I live in Mexico City. I don't belong to any expat groups here but would be happy to get together for a chat and a coffee. I don't live too terribly far from Condesa, just a few blocks in back of the American Embassy in colonia Cuauhtémoc.


----------



## chicois8 (Aug 8, 2009)

Here is a group in Guadalajara that has get togethers all the time, check it out....

https://www.internations.org/calendar/?ref=rsp_if_ml2


----------



## TundraGreen (Jul 15, 2010)

chicois8 said:


> Here is a group in Guadalajara that has get togethers all the time, check it out....
> 
> https://www.internations.org/calendar/?ref=rsp_if_ml2


Internations gets together about once a month. Maybe less now.
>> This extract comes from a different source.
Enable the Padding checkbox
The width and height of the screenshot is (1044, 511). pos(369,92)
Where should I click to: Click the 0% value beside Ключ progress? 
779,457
There is a group called the American Society of Jalisco. They have a club house. They have activities most every day and there is always someone hanging around the club house.


----------



## coondawg (May 1, 2014)

In Guanajuato, there is a group that meets each Sunday(?) for brunch at different restaurants. You can get details on their Forum at gtolist, if you google that. In Chapala, the American Legion is always having socials in the evening, and have maybe the best breakfast in the whole area.


----------